AMD's primitive shader would have done more by combining the culling into a single shader invocation that had tighter links to the fixed-function and on-die paths, versus the long-latency and less predictable L2. The reduced overhead and tighter latency would have in theory made culling more effective since the front end tends to be significantly less latency-tolerant. However, it's redundant work if fewer triangles need culling, and the straightline performance of the CU and increased occupancy of the shader might have injected marginally more latency in a place where it is more problematic than in later pixel stages.
It's also possible that there were hazards or bugs in whatever hooks the primitive shader would have had to interact with the shader engine's hardware.
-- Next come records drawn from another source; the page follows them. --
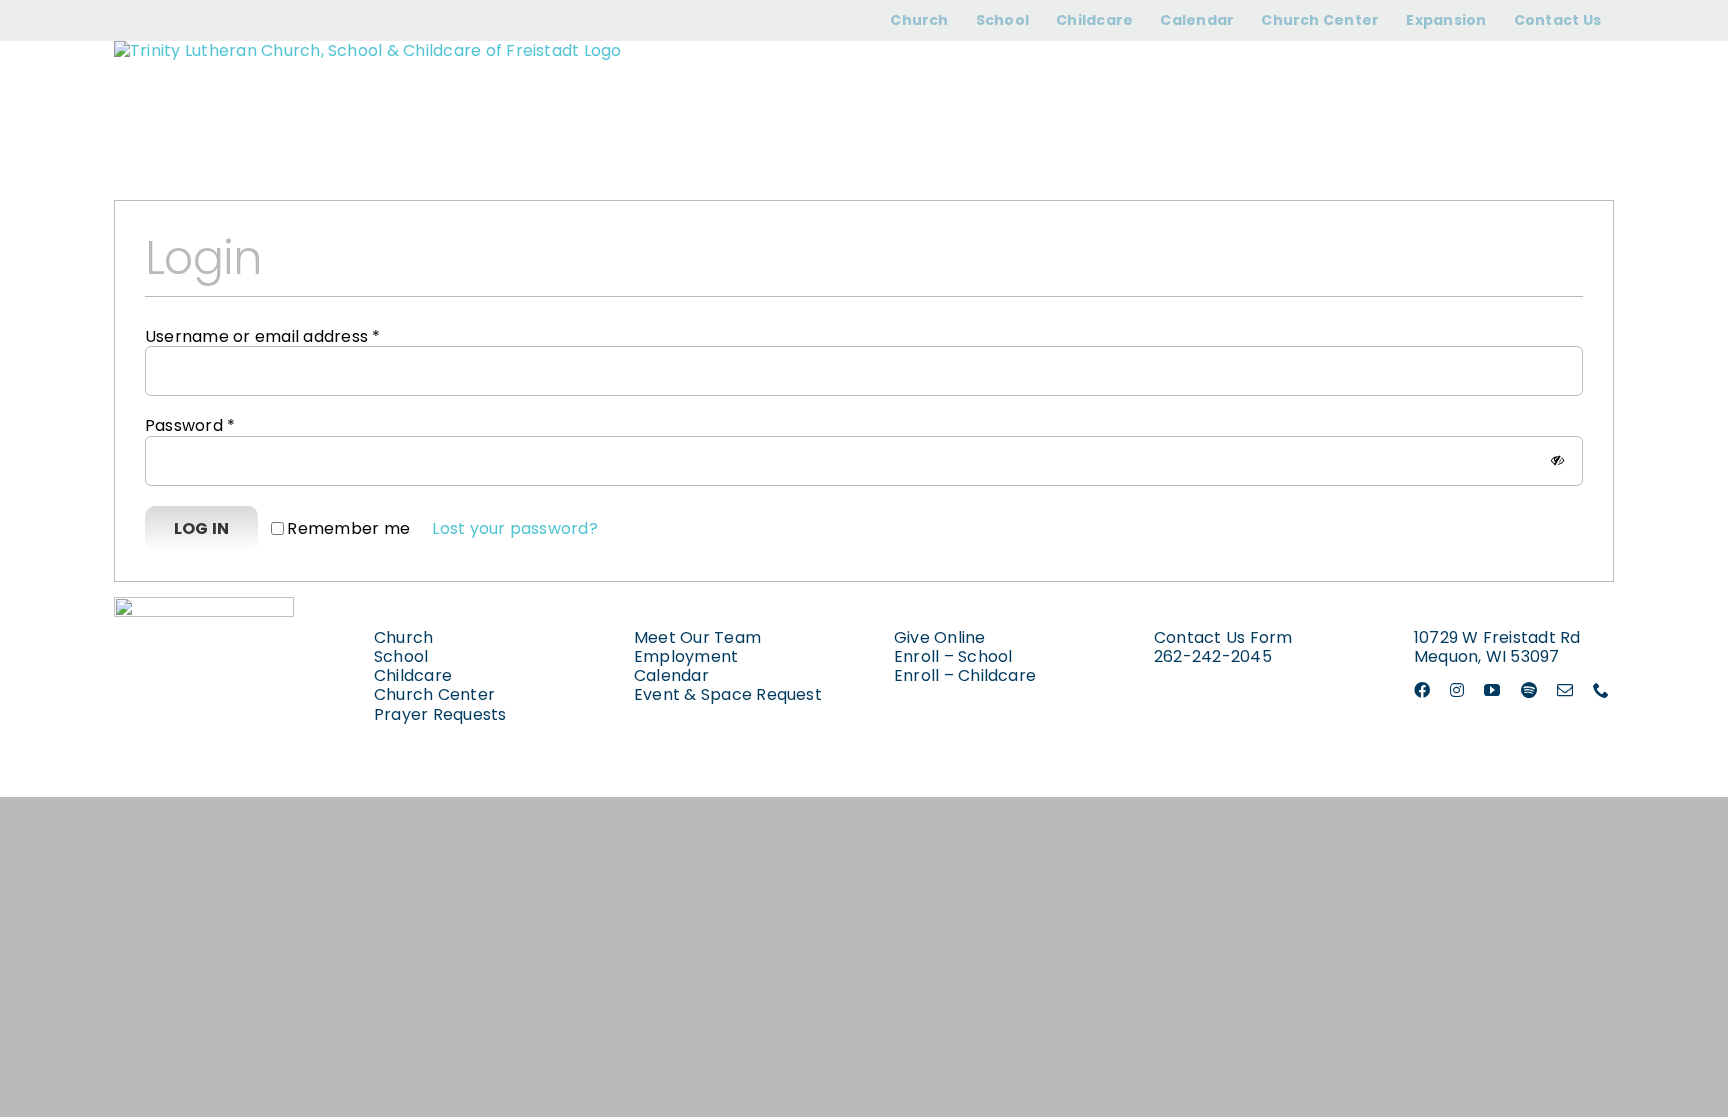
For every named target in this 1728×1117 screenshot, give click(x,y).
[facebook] (1422, 690)
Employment (686, 656)
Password (190, 425)
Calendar (671, 675)
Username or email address (263, 336)
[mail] (1565, 690)
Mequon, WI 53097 (1487, 656)
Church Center (434, 694)
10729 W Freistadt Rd (1497, 637)
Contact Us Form (1223, 637)
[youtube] (1492, 690)
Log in (201, 528)
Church (403, 637)
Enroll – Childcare (965, 675)
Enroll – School (953, 656)
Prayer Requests (440, 714)
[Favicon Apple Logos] (204, 604)
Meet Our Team (697, 637)
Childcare (413, 675)
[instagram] (1457, 690)
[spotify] (1529, 690)
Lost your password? (515, 528)
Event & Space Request (728, 694)
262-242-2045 (1213, 656)
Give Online (940, 637)
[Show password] (1557, 460)
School (401, 656)
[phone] (1601, 690)
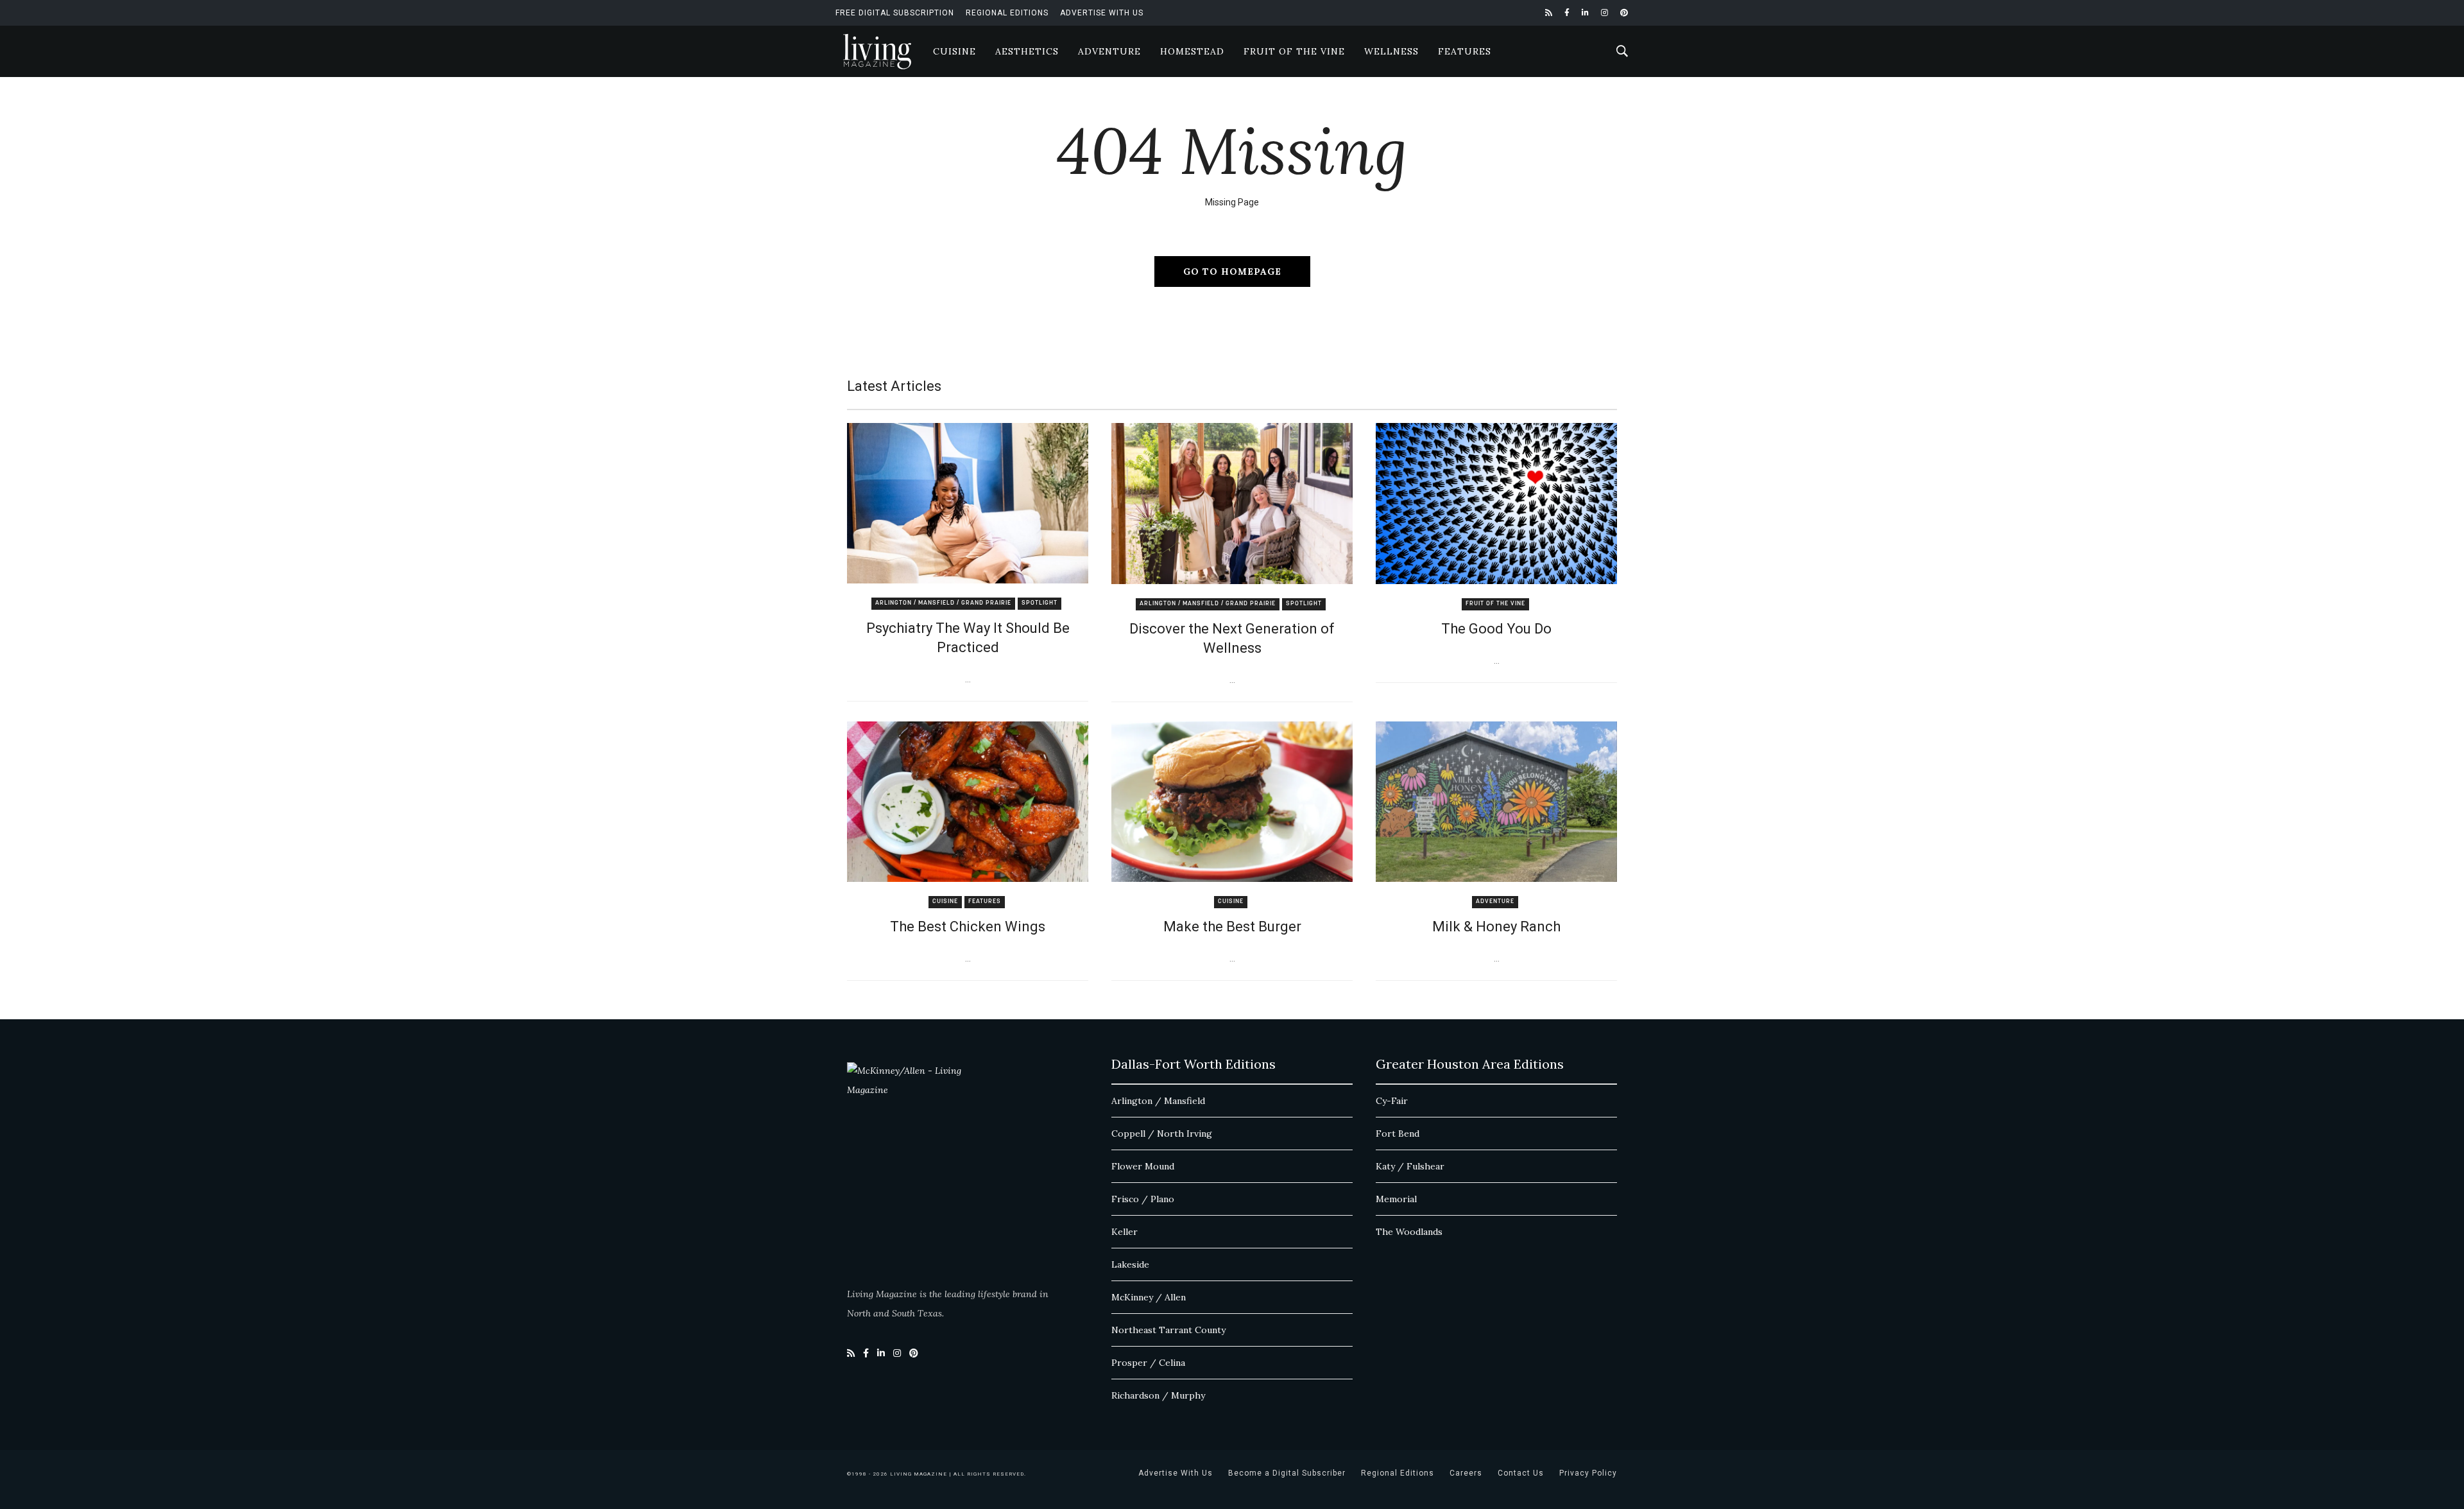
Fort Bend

There are mostly-scrubbed hints at certain message types and a few instructions that mention primitive shaders or removing primitives from the shader engine's FIFOs, which might have been part of the scheme. However, fiddling with those in other situations has run into unforgiving latency tolerances or possible synchronization problems.
If AMD is able to analyze code dependencies to discard instructions that do not contribute to final coordinate output, they don't even need programmer's input in making this 'automatic' shader very efficient to run.
That was AMD's marketing for Vega, right up until they suddenly couldn't. Existing culling methods show that it frequently isn't difficult to do (PS4, Frostbite, etc.), but for reasons not given it wasn't for Vega.
Navi supposedly has the option available, but what GFX10 does hasn't been well-documented.
However, AMD also said in the Vega 10 whitepaper there could be other usage scenarios beyond primitive culling - though they did not pursue these possibilities so far:
It's fine in theory, and some of the descriptions of the overheads avoided with deferred attributes came up a few times with AMD and with Nvidia's mesh shaders.
I've categorized all those as some kind of primitive shader 2.0+ variant, and haven't given them as much thought given AMD hadn't gotten to 1.0 (still not sure what version Navi's would be).